◆ Текст для чтения ◆
╭──

Наталия Дмитриевна Удинцева, 1963 год.


Почти в каждом письме из Соломенной Сторожки Мария Вениаминовна приглашала Бориса Леонидовича в гости.

"Прошел год, как я была у Вас, - писала Юдина в январе 1955 года, - и снова Рождество Христово, и сияет полная луна, и искрится снег, и обо всем чудном зимнем мироздании не скажешь лучше, чем Вы в Вашей "Рождественской звезде", которая на веки веков для всех живых людей связана с этой удивительной порой бытия. И за это, - как и за многое, премногое другое - честь Вам и хвала и благодарение.

Ах, если бы Вы (имея машину - да?) - сели бы в таковую и прогулялись бы в наш прекрасный Тимирязевский лес (вкупе со своей семьей, конечно!) и на полчасика бы заглянули в мою мансарду и тем оказали бы мне превеликую честь... Мечты, мечты!.."

Борис Леонидович, судя по всему, так и не приехал в Соломенную Сторожку.

Когда при Хрущеве началась травля поэта, Юдина, выходя под занавес своих концертных программ на громкие аплодисменты публики, говорила в зал: "А на бис я прочту вам одно из гениальных стихотворений Пастернака".

И читала "Рождественскую звезду".


Рождественская звезда. Список М.В. Юдиной. 1947 год.



РОЖДЕСТВЕНСКАЯ ЗВЕЗДА

Стояла зима.
Дул ветер из степи.
И холодно было Младенцу в вертепе
На склоне холма.

Его согревало дыханье вола.
Домашние звери
Стояли в пещере.
Над яслями тёплая дымка плыла.

Доху отряхнув от постельной трухи
И зёрнышек проса,
Смотрели с утёса
Спросонья в полночную даль пастухи.

╰──

◆ Задания ◆
A: Какое стихотворение Пастернака Юдина читала публике на бис в конце своих концертов, согласно тексту о Юдиной и Пастернаке?
B: Изложите содержание текста о Юдиной и Пастернаке в трёх предложениях.
C: Продолжите текст о Юдиной и Пастернаке, начав сразу после последней приведённой строки.

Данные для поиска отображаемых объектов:
╭──

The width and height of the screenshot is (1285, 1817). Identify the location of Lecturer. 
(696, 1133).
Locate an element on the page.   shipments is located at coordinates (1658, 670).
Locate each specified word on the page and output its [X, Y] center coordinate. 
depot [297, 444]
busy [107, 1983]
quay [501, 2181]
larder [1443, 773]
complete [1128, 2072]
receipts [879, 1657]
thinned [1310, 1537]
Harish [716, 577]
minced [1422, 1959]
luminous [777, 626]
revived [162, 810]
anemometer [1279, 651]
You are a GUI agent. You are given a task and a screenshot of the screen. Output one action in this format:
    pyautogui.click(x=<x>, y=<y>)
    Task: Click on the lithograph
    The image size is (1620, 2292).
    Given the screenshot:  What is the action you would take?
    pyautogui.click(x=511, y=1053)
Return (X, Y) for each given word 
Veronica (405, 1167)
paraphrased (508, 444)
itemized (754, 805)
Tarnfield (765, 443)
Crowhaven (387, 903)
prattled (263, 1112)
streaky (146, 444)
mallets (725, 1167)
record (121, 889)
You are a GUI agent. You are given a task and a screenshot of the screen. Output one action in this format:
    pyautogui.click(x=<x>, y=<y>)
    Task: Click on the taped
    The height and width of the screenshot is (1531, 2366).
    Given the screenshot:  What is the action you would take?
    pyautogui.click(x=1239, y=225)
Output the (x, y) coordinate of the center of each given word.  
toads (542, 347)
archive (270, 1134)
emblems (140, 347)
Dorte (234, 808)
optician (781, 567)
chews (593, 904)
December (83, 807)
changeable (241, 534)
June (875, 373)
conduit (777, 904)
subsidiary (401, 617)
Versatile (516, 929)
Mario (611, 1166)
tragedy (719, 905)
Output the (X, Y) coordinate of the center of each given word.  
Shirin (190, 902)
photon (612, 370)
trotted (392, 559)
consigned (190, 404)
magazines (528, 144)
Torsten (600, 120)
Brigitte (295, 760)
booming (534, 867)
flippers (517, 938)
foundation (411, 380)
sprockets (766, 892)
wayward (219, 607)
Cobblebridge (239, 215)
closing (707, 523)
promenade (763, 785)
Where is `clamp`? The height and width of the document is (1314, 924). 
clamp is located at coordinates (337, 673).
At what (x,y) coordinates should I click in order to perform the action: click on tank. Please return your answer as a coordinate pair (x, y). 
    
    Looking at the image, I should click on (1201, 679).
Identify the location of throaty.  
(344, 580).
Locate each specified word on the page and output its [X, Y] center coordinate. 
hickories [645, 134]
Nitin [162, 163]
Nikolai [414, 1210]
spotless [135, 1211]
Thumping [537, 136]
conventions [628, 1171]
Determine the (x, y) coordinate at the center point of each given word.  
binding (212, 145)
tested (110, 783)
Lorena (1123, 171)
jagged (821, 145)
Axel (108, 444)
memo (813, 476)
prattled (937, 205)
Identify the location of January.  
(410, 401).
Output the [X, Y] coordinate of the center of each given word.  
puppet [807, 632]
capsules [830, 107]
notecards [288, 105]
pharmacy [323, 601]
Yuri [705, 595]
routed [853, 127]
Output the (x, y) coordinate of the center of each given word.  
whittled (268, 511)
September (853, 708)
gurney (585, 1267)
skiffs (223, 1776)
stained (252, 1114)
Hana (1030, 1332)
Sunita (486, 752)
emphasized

╰──

◆ Ответы к упражнению ◆
A: Она читала «Рождественскую звезду».

B: Почти в каждом письме из Соломенной Сторожки Мария Вениаминовна Юдина приглашала Бориса Леонидовича в гости. В январе 1955 года она написала ему, что о зимнем мироздании лучше всего сказано в его «Рождественской звезде», и мечтала, чтобы он заглянул в её мансарду, однако он, судя по всему, так и не приехал. Когда при Хрущеве началась травля поэта, Юдина в конце концертов читала на бис «Рождественскую звезду», начало которой приведено в тексте: зимой Младенца в вертепе согревает дыхание вола, а пастухи смотрят с утёса в полночную даль.

C:
Вдали было поле в снегу и погост,
Ограды, надгробья,
Оглобля в сугробе,
И небо над кладбищем, полное звёзд.

А рядом, неведомая перед тем,
Застенчивей плошки
В оконце сторожки
Мерцала звезда по пути в Вифлеем.

Она пламенела, как стог, в стороне
От неба и Бога,
Как отблеск поджога,
Как хутор в огне и пожар на гумне.

Она возвышалась горящей скирдой
Соломы и сена
Средь целой Вселенной,
Встревоженной этою новой звездой.

Растущее зарево рдело над ней
И значило что-то,
И три звездочёта
Спешили на зов небывалых огней.

За ними везли на верблюдах дары.
И ослики в сбруе, один малорослей
Другого, шажками спускались с горы.

И странным виденьем грядущей поры
Вставало вдали всё пришедшее после.
Все мысли веков, все мечты, все миры.
Всё будущее галерей и музеев,
Все шалости фей, все дела чародеев,
Все ёлки на свете, все сны детворы.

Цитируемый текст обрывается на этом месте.